If a driver was operating a vehicle without a valid driver’s license, he may be found to have violated California Vehicle Code Section 12500, subd. (b), which provides:
A person may not drive a motorcycle, motor-driven cycle, or motorized bicycle upon a highway, unless the person then holds a valid driver's license or endorsement issued under this code for that class, except those persons who are expressly exempted under this code, or those persons specifically authorized to operate motorized bicycles or motorized scooters with a valid driver's license of any class, as specified in subdivision (h) of Section 12804.9.

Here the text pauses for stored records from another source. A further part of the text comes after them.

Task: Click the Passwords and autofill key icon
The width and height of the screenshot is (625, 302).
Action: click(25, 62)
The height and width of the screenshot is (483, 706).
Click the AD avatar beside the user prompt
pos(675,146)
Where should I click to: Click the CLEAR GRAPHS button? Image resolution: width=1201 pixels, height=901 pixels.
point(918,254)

Notably, California Evidence Code Section 669, subd. (a) provides that the failure of a person to exercise due care is presumed if:
(1) He violated a statute, ordinance, or regulation of a public entity;
(2) The violation proximately caused death or injury to person or property;
(3) The death or injury resulted from an occurrence of the nature which the statute, ordinance, or regulation was designed to prevent; and
(4) The person suffering the death or the injury to his person or property was one of the class of persons for whose protection the statute, ordinance, or regulation was adopted.

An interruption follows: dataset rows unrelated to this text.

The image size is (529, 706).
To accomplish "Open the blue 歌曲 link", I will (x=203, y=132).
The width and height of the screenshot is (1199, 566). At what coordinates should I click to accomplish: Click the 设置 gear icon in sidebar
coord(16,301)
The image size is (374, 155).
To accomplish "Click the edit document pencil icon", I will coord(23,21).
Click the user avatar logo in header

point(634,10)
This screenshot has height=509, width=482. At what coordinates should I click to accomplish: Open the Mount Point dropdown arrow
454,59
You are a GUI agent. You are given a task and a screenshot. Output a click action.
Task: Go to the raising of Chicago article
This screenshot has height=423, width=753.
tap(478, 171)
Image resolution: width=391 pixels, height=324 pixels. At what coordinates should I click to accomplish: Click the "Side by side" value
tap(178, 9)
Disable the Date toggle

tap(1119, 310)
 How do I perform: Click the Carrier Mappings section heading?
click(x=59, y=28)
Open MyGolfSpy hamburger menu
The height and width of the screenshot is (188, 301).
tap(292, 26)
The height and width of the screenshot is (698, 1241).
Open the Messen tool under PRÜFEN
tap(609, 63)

Accordingly, a driver who violates any of the rules of the road may be presumed negligent if the four conditions set forth above are present. Casey v. Russell (1982) 138 Cal. App. 3d. 379. However, the presumption may be rebutted by proof that the person violating the statute did what might reasonably be expected of a person of ordinary prudence, acting under similar circumstances, who desired to comply with the law. California Evidence Code Section 669, subd. (b). Similarly, the presumption is inapplicable “where violation of the provision was required bay a law of the federal government [or] to comply with […] the California Emergency Services Act.”

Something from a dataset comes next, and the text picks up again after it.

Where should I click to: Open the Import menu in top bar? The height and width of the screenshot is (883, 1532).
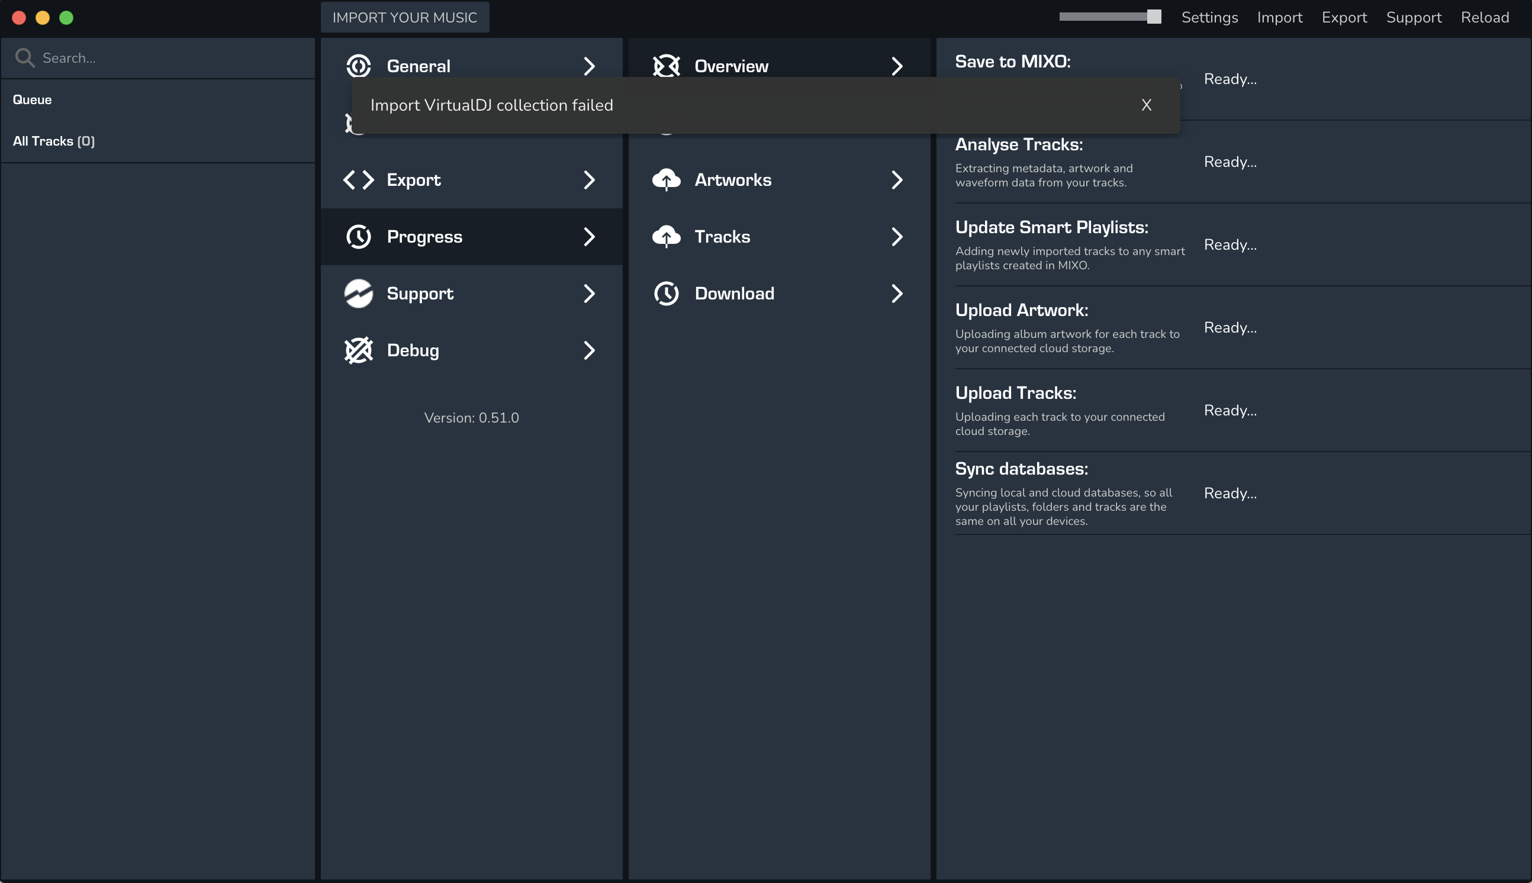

California Civil Code Section 3333.4 generally prohibits the recovery of non-economic losses (to compensate for pain and suffering, inconvenience, physical impairment, disfigurement and other nonpecuniary damages) where the operator of the vehicle is an uninsured motorist. However, the Supreme Court of California’s recent ruling in Horwich v. Superior Court (1999) 21 Cal. 4th 272 limits the applicability of California Civil Code Section 3333.4. The Court’s ruling in that case generally stands for the proposition that a wrongful death plaintiff whose decedent was the uninsured owner or operator of a motor vehicle involved in an accident is not precluded under the statute governing recovery in such cases, from recovering damages for loss of care, comfort and society. (The Court’s rationale is that a plaintiff in a wrongful death action is not the uninsured owner or operator of a vehicle involved in the accident. Whereas Section 3333.4 is aimed at people who have failed to take personal responsibility for their actions, including drivers without liability insurance. Applying Section 3333.4 directly to a wrongful death plaintiff would prohibit recovery by the plaintiffs, rather than the decedent.)